I just recommended one particularly interesting article from the Danwei news blog, but (if, by some strange chance, you haven't come across it already - it has a huge following amongst expats here in China) it is well worth checking out on a regular basis.
Indeed, for my money, there is only one essential 'China blog', and Danwei is it.
It's a fascinating, funny, often unbelievable roundup of China news, most of it translations of Chinese media articles (including bulletin board posts and blogs). I particularly recommended Liu Qi's gripe about the most common annoyances of modern life in China from a week or two ago, but other recent gems have included the annual roundup of the most common names in China (momentous news: Wang has just leapfrogged ahead of Li as the most common surname, apparently), the Ministry of Culture's fumbling attempt to explain and justify its crackpot new scheme for introducing a system of certification for 'cultural professions' (thought by many to be aimed at discouraging the proliferation of TV talent shows: they might run short of contestants if people had to pass a music exam before being allowed to sing in public), and the "It could only happen in China" revelation that the pre-Mayday special edition of the Beijing Evening News was so big that news vendors were hoarding it, refusing it sell it to customers because.... it was worth more to them as scrap paper! (Astounding, but true.)
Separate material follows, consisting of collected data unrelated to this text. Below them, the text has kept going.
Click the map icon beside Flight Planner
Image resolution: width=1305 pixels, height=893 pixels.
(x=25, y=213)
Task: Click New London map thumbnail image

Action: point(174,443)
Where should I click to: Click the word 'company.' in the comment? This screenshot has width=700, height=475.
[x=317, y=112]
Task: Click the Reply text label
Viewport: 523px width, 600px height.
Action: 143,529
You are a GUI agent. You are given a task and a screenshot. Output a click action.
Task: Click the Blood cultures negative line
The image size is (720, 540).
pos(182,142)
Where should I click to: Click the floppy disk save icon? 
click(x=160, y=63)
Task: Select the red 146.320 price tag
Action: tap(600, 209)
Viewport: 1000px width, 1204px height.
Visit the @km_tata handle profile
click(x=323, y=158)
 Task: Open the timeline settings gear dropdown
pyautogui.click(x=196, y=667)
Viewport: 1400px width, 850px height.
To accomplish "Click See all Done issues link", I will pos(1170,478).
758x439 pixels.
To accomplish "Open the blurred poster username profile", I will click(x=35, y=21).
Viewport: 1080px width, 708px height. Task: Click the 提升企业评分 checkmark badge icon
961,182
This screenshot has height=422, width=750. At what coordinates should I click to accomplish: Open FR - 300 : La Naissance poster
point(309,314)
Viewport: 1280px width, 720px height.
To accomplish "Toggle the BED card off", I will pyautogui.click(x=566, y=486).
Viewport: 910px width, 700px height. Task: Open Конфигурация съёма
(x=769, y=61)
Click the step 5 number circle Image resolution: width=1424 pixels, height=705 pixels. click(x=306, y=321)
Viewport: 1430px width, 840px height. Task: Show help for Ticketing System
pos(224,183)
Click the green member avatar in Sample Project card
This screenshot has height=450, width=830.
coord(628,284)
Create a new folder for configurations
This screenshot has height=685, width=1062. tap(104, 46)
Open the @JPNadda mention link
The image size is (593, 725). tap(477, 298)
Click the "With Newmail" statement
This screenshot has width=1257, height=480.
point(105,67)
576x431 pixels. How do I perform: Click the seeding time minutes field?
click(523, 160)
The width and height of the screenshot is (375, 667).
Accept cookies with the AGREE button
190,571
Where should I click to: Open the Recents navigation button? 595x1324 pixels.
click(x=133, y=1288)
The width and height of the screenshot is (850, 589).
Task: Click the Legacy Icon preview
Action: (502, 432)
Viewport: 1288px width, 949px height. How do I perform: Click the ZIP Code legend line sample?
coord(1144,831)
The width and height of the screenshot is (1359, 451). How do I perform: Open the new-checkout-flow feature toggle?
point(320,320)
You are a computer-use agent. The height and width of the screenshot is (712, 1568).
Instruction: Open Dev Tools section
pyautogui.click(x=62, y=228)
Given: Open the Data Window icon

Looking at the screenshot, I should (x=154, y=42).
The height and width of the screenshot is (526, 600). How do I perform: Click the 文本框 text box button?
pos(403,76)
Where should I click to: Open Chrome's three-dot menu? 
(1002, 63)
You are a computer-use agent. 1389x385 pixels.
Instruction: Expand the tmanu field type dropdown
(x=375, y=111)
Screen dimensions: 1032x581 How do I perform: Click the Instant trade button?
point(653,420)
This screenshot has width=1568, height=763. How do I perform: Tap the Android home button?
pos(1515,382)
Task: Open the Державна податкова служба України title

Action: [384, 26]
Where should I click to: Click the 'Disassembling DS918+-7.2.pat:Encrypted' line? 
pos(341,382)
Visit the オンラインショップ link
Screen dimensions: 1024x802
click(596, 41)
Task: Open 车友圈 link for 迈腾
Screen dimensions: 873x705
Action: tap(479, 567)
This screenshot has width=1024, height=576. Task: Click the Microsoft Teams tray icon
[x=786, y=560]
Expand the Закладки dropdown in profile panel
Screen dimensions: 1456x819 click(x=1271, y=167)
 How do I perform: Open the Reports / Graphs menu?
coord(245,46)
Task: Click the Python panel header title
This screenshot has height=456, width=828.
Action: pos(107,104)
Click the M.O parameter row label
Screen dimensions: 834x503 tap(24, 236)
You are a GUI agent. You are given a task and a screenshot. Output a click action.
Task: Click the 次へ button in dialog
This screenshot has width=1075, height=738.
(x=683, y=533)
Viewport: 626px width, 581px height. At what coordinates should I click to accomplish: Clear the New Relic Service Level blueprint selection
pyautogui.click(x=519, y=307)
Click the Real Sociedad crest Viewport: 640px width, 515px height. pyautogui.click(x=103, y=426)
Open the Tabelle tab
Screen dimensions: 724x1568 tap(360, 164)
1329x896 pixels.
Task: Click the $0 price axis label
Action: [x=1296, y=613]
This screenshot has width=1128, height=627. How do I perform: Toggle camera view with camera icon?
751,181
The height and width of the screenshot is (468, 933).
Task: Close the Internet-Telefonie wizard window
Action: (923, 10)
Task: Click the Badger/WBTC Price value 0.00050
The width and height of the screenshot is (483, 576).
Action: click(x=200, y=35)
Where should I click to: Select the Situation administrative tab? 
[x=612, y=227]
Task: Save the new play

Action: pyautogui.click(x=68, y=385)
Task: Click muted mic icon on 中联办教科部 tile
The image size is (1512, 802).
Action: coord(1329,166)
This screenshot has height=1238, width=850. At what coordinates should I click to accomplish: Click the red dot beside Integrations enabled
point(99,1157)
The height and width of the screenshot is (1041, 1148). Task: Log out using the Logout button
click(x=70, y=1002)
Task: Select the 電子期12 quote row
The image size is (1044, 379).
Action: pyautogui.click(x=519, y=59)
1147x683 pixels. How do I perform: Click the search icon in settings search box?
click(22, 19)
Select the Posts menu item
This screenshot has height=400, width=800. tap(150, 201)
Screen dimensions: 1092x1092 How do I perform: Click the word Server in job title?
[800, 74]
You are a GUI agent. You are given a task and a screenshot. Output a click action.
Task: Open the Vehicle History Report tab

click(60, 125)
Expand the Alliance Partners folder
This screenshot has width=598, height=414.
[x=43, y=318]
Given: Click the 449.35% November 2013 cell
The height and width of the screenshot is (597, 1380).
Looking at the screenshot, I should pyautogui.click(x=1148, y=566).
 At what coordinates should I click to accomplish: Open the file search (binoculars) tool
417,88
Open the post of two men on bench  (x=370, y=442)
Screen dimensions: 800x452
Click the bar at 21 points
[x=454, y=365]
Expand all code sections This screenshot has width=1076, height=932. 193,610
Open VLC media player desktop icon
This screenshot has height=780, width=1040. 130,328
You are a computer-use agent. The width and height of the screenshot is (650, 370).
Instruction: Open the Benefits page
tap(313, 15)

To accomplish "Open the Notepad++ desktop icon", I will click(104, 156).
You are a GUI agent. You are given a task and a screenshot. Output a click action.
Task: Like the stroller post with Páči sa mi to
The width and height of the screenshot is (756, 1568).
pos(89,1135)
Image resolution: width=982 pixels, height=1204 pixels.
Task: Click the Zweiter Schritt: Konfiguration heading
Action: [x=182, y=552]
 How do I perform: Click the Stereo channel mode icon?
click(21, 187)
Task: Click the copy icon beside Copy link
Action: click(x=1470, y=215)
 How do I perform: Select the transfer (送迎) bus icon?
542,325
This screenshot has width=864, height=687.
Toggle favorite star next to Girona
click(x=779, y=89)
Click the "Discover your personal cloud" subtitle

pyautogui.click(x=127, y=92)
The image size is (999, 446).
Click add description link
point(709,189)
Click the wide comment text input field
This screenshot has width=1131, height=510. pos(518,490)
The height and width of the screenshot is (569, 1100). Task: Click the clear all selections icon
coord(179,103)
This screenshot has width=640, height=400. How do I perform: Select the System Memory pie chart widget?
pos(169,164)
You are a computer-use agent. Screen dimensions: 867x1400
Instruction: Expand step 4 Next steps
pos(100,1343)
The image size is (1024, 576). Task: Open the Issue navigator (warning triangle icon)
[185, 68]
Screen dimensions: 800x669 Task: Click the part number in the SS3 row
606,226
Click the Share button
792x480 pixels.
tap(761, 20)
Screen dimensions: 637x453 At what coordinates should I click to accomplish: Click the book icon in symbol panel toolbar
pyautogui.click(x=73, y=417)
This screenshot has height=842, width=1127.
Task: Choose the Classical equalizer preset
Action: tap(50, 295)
There's wonderful stuff like that on there almost every week.
And over the past year they've also started adding a lot of self-shot video content, archived on the sister site Danwei TV. The latest clip shows the rather lovely musician Wu Fei talking about her instrument, the guzheng. A favourite from the archives is this film of American folkie Abigail Washburn (who does a mini tour out here each November) and her band jamming with musicians from the Mongolian folk group Hanggai on a hutong rooftop. And then there's the Sexy Beijing series, in which the irrepressible Anna Sophie Loewenberg (who does indeed manage to be strangely sexy - despite sporting the scary hair and horn-rimmed specs of a Gary Larson matron) hits the streets to conduct frivolous vox pop interviews (she's probably aiming for the sly satire of Louis Theroux, but mostly comes across more like a young Esther Rantzen - but still, pretty funny most of the time).
Of course, I have my gripes about Danwei (the name is the Chinese for 'work unit', the basic building block of social administration under the old-style Communist regime, and still extant to this day, although declining in importance as the economy grows and diversifies). It's sometimes a little too prolific for its own good (hey, I should talk, right?!): if you fail to check in for half a week, you can sometimes find 10 or more huge posts to wade through. It can be a little bit po-faced at times (although its coverage does seem to have diversified somewhat over the past year and a bit, moving away just a little from its original primary focus on the Chinese media industry to become more wide-ranging and quirky, as it tries to embrace the huge, nebulous, bizarre topic of modern 'urban life'). And it does tend to flaunt its creators' 'mastery' of Chinese a little unnecessarily (I see little need to pepper almost every article with quotations in Chinese; only rarely are the original Chinese characters of particular interest or relevance; and, in those cases, it would be nice to offer the pinyin romanization of them alongside - there are software programs that will do this for you automatically in a little pop-up balloon).
Nevertheless, it is a rare example of a 'serious' blog that maintains a sense of humour; and it has become an invaluable "window on China". A must-view for anyone interested in this strange, wonderful, crazy country.